**Given task:**
Put the lines of the records into a JSON list of strings, one string per line and no blank lines, covering everything from the first line through the line that contains "coord(705,840)", with both ends included.

**Source material:**
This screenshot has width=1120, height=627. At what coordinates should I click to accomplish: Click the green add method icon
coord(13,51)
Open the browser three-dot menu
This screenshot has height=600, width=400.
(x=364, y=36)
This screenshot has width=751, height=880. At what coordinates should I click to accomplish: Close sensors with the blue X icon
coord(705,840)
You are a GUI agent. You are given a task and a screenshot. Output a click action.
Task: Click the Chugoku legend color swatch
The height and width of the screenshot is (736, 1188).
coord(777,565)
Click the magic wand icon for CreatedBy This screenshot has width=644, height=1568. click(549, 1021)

**Exercise solution:**
[
  "This screenshot has width=1120, height=627. At what coordinates should I click to accomplish: Click the green add method icon",
  "coord(13,51)",
  "Open the browser three-dot menu",
  "This screenshot has height=600, width=400.",
  "(x=364, y=36)",
  "This screenshot has width=751, height=880. At what coordinates should I click to accomplish: Close sensors with the blue X icon",
  "coord(705,840)"
]